Start of DOCUMENT SEGMENT

For two decades, I have loved my work. I love receiving students from all over the world; it is a tremendous privilege to welcome them, to learn their cultures and their stories. But will they all disappear in the next four years? Will they die if deported to countries that may no longer want them? I know I wouldn’t want to teach any longer. I would have a hole in my heart.
Despite the daily work I do with students, I have so much doubt in my ability to effect any meaningful change in the trajectories of their lives. How could my everyday actions have any real bearing on the fate of these children in the face of deportation?
This sense of defeat reminds me of something written by another Bostonian, Jonathan Kozol, the longtime education activist and writer who has spent his career documenting the lives of some of the poorest and most segregated communities in our country. He’s one of the most outspoken critics of what he calls our “apartheid” public school system. I reread Kozol’s 1967 book, Death at An Early Age, about his year teaching in the segregated Boston Public School system, at least every couple of years. In a 1995 interview, Kozol expressed his own sense of failure: “I write now simply as a witness. This is how it is. This is what we have done. This is what we have permitted.”

End of DOCUMENT SEGMENT
Start of SUPPLIED MATERIAL

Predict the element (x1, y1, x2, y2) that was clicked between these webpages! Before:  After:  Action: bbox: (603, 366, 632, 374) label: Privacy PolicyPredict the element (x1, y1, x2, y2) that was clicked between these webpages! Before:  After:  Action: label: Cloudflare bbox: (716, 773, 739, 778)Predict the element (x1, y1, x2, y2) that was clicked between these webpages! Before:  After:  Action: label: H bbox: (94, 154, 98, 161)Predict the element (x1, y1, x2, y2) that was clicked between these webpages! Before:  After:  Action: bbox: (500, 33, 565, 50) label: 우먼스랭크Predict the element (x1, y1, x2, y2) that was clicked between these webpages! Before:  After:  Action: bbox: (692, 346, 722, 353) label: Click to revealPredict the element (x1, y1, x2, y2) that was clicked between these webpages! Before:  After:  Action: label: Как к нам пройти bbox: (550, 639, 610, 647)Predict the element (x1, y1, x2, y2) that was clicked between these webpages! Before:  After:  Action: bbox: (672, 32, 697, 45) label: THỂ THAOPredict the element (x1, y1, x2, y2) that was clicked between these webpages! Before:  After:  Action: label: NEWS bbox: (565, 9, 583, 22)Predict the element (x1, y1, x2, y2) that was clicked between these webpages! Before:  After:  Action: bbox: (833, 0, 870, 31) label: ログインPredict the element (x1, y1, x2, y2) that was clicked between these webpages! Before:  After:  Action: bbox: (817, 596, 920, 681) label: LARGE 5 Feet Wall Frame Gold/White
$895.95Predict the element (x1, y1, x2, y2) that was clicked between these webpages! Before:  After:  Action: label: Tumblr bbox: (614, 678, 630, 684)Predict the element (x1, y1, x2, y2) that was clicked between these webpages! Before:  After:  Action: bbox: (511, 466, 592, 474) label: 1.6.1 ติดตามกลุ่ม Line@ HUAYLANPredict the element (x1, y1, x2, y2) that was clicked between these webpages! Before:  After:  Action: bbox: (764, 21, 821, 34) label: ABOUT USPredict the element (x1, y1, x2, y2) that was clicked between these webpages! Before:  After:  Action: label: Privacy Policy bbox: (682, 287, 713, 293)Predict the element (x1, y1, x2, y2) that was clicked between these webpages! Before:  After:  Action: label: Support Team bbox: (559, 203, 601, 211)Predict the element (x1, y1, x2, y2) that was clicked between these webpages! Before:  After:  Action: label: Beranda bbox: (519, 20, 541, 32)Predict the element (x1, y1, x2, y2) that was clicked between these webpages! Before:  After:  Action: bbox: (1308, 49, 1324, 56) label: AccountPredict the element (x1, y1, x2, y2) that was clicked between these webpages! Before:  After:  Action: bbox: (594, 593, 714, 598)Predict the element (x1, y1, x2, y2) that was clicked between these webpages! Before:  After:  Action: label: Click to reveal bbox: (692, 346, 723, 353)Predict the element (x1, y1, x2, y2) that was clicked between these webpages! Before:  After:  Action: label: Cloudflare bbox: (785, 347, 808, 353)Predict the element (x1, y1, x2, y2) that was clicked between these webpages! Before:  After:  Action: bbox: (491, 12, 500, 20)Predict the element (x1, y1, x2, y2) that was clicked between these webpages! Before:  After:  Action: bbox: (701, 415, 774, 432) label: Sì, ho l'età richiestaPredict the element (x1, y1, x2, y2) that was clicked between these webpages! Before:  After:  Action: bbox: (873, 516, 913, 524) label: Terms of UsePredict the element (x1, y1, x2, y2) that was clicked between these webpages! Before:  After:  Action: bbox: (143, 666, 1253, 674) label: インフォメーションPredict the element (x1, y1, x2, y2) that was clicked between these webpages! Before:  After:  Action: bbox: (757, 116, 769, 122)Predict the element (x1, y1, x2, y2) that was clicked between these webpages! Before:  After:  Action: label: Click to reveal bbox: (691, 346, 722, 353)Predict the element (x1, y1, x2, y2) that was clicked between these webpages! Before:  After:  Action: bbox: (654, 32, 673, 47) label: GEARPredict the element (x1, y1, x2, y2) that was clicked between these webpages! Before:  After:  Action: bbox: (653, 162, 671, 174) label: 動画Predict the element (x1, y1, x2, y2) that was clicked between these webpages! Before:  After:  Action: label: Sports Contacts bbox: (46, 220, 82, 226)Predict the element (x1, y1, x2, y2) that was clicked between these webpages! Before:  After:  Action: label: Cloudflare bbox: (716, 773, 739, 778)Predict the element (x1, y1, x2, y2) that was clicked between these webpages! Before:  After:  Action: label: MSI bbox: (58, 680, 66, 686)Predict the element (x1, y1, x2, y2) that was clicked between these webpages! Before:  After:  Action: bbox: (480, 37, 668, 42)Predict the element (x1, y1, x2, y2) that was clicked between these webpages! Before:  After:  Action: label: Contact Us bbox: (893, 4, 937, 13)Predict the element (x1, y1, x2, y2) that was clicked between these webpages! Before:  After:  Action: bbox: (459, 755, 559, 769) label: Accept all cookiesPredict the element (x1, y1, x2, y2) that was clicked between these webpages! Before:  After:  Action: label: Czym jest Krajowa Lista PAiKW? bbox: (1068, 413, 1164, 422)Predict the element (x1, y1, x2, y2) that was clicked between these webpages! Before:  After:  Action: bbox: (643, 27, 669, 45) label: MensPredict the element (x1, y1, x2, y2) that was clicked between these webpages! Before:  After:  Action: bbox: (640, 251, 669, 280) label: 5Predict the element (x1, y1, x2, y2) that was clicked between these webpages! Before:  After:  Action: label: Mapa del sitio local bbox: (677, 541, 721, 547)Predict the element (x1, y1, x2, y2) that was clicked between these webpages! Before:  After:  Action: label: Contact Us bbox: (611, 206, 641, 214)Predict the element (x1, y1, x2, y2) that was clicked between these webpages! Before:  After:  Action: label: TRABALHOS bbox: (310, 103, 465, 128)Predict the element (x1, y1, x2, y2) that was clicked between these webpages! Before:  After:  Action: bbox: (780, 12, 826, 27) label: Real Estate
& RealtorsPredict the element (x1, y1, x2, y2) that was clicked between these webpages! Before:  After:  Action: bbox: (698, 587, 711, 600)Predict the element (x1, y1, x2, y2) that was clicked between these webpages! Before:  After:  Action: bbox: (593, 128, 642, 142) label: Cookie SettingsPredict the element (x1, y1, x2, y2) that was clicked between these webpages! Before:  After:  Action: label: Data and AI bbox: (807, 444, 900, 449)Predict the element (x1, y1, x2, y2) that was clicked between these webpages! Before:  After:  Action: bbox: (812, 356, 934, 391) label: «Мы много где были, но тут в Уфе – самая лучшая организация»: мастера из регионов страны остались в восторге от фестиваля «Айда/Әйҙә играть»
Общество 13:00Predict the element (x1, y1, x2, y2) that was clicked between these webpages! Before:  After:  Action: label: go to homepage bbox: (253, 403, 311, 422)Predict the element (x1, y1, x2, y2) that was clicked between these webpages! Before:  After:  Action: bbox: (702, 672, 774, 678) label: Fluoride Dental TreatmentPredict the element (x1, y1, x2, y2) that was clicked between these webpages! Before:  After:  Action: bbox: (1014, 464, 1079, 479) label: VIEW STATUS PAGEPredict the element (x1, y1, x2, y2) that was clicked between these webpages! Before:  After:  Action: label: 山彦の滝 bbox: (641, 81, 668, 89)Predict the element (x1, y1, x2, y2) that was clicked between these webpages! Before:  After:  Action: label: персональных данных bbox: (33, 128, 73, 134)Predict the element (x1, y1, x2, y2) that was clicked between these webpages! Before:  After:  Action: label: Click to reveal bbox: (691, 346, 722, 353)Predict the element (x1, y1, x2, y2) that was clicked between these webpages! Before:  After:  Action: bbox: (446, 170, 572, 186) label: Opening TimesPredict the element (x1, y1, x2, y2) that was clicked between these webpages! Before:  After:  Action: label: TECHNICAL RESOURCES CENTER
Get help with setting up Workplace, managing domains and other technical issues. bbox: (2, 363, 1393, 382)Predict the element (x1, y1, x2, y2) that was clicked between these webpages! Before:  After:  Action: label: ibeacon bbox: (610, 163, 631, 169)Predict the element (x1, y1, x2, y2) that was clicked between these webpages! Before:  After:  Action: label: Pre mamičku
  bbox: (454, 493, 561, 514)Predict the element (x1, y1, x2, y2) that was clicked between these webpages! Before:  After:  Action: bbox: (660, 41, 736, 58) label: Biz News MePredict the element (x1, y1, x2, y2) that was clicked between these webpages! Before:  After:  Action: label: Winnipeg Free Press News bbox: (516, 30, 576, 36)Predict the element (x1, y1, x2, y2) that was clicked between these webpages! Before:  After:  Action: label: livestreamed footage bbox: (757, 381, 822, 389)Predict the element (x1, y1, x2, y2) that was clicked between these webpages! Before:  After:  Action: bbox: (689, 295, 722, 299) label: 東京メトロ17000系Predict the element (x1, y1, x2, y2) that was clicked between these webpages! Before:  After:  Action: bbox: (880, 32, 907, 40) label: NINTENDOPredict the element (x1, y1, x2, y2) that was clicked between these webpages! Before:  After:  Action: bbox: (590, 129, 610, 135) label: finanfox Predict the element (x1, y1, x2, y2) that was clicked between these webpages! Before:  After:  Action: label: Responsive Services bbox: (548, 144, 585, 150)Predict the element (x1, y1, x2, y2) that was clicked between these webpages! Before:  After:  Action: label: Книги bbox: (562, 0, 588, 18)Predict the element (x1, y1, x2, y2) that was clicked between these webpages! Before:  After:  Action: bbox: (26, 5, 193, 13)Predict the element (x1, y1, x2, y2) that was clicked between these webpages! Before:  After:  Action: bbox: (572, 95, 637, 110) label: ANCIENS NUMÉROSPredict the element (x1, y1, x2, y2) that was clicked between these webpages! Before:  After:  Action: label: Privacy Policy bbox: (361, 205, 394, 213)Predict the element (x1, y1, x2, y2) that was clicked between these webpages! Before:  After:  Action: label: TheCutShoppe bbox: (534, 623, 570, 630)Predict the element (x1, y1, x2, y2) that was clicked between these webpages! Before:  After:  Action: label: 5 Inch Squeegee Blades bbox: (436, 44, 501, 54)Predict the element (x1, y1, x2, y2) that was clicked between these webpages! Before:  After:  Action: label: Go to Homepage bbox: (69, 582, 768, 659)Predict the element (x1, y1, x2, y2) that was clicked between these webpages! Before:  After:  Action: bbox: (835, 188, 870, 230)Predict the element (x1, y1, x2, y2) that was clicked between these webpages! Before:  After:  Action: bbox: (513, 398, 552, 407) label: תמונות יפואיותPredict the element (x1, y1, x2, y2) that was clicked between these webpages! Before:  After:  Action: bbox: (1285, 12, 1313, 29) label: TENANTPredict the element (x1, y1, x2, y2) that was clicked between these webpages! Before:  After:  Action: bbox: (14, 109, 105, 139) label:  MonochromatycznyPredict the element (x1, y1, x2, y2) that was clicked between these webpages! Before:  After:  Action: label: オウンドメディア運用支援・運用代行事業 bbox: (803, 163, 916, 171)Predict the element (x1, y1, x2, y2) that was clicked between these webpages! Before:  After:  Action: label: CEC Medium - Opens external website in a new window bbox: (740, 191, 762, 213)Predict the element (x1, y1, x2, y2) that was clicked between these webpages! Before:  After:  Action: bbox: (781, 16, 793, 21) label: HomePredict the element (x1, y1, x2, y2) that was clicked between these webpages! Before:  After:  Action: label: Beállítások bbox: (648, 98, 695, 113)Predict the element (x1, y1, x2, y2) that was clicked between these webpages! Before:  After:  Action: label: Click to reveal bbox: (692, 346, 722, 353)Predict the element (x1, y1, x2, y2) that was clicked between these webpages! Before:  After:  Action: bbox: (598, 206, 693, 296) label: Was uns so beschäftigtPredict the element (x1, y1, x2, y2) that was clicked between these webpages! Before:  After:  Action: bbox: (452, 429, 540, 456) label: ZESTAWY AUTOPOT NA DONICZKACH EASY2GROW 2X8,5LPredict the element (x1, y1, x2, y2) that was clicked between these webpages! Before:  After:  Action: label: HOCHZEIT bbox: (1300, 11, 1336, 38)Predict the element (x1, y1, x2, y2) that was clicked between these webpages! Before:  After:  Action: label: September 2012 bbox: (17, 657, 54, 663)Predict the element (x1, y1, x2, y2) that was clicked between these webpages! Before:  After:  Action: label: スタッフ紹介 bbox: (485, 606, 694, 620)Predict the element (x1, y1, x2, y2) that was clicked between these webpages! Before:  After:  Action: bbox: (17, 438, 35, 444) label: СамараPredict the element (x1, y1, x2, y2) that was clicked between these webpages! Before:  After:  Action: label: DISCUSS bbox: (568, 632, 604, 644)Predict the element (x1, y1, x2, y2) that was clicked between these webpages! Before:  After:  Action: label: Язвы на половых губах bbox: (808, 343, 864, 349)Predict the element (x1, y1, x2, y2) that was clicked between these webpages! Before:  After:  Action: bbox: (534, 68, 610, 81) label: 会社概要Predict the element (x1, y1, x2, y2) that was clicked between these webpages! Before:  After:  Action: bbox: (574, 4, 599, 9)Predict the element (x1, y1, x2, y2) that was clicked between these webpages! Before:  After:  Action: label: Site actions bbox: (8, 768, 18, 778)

End of SUPPLIED MATERIAL

=== WORK TASK A ===
Write out the passage from the essay on teaching students who face deportation, starting with "Despite the daily" and going on through "face of deportation?".
=== WORK TASK B ===
Resume the essay on teaching students who face deportation from the point where it stops.

=== ANSWER SECTION A ===
Despite the daily work I do with students, I have so much doubt in my ability to effect any meaningful change in the trajectories of their lives. How could my everyday actions have any real bearing on the fate of these children in the face of deportation?

=== ANSWER SECTION B ===
But we cannot succumb to a jaded acceptance of what’s happening to immigrants. It is critical to take action. On February 4, hundreds of California teenagers staged a walkout to protest deportations. When 11-year-old Texan Jocelynn Rojo Carranza committed suicide after facing bullying over her immigration status, a San Diego teen organized a community protest in her honor. These teens inspire me, and even small protests can send a clear message to communities about the humanity of every person and the determination of young people to fight for justice. When young students are willing to stand up and fight back, we adults—who tend to have more power, resources, and experience to offer—can't just stand idly by.
My graduate school program in education required a course on Critical Pedagogy, a framework for teachers to use to recognize and examine oppression and to actively resist it within the classroom and the profession. There are three steps to critical pedagogy: name the problem, reflect upon it, and act.
I have named the problem here: the dehumanization and persecution of immigrants. The acts of harassment, fear-mongering, detainment, and deportation have resulted in trauma, disease, and death.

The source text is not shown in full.